* Directions:
- 1) In the passage on the Indiana Black Legislative Caucus, who is the chair of the caucus?
- 2) Transcribe the portion of the passage on the Indiana Black Legislative Caucus that begins at the words "The IBLC, a" and stops after the words "disparities in Indiana.".
- 3) Go on with the passage on the Indiana Black Legislative Caucus's 2022 priorities, picking up after its last sentence.

Members of the Indiana Black Legislative Caucus said they are working as a group during the 2022 legislative session to help dismantle systems that have harmed Black communities in Indiana.

The IBLC, a joint House and Senate caucus of Black legislators, announced its legislative priorities in the halls of the Indiana Statehouse Tuesday. Robin Shackleford, D-Indianapolis, is the chair of the caucus.

“After failed attempts at raising the income of Black families, African Americans still battle large, wealth, education, health and other gaps in this country,” Shackleford said. “For these reasons and more, we feel it’s time not only to have the conversation but to take action.”

Shackleford said the IBLC is being intentional in choosing bills that tackle racial disparities in Indiana.

Child care

Shackleford is introducing House Bill 1067, which would require the Division for Family and Social Services to continue waiving childcare copays for eligible families and reimburse eligible providers using COVID-19 relied funds until the federal pandemic emergency ends. It would also request a study on childcare issues.

Sen. Greg Taylor, D-Indianapolis, authored a bill to create a refundable child and dependent care tax credit for Hoosiers whose income is not more than 250% of the federal poverty level.

* Stored data entries:
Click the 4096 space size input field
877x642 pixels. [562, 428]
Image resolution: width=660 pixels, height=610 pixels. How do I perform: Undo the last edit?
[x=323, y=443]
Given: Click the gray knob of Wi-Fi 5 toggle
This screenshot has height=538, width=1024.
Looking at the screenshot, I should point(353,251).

* Answers by task:
- 1) Robin Shackleford, D-Indianapolis.

- 2)
The IBLC, a joint House and Senate caucus of Black legislators, announced its legislative priorities in the halls of the Indiana Statehouse Tuesday. Robin Shackleford, D-Indianapolis, is the chair of the caucus.

“After failed attempts at raising the income of Black families, African Americans still battle large, wealth, education, health and other gaps in this country,” Shackleford said. “For these reasons and more, we feel it’s time not only to have the conversation but to take action.”

Shackleford said the IBLC is being intentional in choosing bills that tackle racial disparities in Indiana.

- 3)
Education

As part of its priorities, the group is aiming to make education more accessible and affordable.

House Bill 1016, authored by Rep. John Bartlett, D-Indianapolis, aims to create a parent education assistance pilot program, which would help give Hoosier parents access to education through a grant.

Rep. Earl Harris, D-East Chicago, authored House Bill 1044, which would address university tuition, including freezing tuition for each student’s freshman year.

In Senate Bill 151, Sen. Jean Breaux, D-Indianapolis, seeks to establish a scholarship and fund for minority students in healthcare careers.

Anti-discrimination

Rep. Vanessa Summers, D-Indianapolis , authored bill House Bill 1177, which would prohibit race-based discrimination based on hair traits historically associated with race, such as hair texture and protective hairstyles.

Rep. Ragen Hatcher, D-Gary, has filed a bill that would get rid of the requirement for pre-trial bail for people arrested for nonviolent crimes or misdemeanors.

Rep. Renee Pack, D-Indianapolis, authored a bill that would require boards of directors to increase the diversity within their membership.

In response to recent reports of housing discrimination in Indiana, Rep Cherrish Pryor, D-Indianapolis, authored a bill that would establish a fair housing practices fund to provide down payment assistance and grants. The bill would also require cultural competency and implicit bias training for appraisers.

Conventions and entertainment

A Senate bill by Sen. Eddie Melton, D-Gary, would create a Lake County convention and entertainment district fund that would be administered by the Northwest Indiana Regional Development Authority.

Rep. Vernon Smith, D-Gary , authored Senate Bill 1267, which would create a food and beverage tax in the town of Merrillville to be used to build a convention center.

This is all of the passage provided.